*** Begin section ***
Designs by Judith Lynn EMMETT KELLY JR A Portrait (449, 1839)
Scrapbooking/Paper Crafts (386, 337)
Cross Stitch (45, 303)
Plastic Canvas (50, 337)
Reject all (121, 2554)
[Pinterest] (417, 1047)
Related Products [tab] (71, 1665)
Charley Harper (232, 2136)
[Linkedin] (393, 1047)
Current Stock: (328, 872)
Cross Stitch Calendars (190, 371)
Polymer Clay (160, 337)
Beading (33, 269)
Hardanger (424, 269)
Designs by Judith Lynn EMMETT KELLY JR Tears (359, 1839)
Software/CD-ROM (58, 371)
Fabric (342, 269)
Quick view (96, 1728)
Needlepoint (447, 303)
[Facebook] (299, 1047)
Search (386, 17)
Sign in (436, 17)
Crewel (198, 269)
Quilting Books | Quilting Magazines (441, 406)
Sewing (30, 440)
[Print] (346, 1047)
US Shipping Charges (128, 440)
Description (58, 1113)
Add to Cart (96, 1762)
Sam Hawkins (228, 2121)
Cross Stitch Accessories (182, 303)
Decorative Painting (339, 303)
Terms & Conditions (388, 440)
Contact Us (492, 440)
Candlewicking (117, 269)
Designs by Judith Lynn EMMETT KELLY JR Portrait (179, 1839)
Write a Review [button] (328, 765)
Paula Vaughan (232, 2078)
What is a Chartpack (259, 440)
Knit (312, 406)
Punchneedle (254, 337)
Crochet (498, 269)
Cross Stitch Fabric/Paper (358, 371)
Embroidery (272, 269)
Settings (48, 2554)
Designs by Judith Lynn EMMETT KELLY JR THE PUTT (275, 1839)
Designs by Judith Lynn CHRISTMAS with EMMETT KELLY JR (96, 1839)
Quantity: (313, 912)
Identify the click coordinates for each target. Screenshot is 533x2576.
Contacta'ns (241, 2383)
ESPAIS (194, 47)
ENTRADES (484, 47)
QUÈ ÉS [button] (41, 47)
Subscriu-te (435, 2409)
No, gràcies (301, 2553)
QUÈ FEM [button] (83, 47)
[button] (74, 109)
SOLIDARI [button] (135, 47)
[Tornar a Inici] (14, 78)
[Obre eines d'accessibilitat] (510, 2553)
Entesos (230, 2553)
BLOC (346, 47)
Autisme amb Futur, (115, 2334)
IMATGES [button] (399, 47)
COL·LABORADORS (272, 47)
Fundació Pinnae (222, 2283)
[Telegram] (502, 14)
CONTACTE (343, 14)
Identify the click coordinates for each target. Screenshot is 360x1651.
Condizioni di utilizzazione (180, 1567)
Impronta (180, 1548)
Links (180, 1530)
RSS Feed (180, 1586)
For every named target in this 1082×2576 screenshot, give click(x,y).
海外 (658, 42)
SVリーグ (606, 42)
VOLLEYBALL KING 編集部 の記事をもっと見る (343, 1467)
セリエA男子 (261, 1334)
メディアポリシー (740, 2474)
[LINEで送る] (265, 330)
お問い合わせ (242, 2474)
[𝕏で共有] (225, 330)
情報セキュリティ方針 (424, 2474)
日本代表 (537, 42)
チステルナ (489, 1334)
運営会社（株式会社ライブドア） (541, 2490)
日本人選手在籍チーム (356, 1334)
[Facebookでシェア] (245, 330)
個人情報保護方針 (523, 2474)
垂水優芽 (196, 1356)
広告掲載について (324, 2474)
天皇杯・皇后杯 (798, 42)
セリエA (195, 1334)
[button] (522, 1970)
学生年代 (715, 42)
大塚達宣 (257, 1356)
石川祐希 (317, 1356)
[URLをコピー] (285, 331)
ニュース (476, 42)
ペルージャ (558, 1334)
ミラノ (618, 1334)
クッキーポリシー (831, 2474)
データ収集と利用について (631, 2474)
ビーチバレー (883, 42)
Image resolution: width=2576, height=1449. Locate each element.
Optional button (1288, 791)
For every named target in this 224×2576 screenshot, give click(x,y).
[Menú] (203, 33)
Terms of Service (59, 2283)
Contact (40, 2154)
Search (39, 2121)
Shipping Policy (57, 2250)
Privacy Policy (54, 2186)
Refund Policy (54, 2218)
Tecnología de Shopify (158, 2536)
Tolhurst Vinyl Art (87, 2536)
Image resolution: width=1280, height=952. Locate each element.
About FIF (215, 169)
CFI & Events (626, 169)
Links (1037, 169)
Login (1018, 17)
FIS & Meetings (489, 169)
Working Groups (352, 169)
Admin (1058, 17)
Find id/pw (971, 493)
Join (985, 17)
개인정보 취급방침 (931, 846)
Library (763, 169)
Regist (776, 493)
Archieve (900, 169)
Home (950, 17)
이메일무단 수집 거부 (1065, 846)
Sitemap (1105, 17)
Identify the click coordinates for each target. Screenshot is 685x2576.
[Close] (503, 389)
*** End section ***
**TASK DETAILS**
In the records, find every line that has the string "KELLY" and copy it.

**RESPONSE**
Designs by Judith Lynn EMMETT KELLY JR A Portrait (449, 1839)
Designs by Judith Lynn EMMETT KELLY JR Tears (359, 1839)
Designs by Judith Lynn EMMETT KELLY JR Portrait (179, 1839)
Designs by Judith Lynn EMMETT KELLY JR THE PUTT (275, 1839)
Designs by Judith Lynn CHRISTMAS with EMMETT KELLY JR (96, 1839)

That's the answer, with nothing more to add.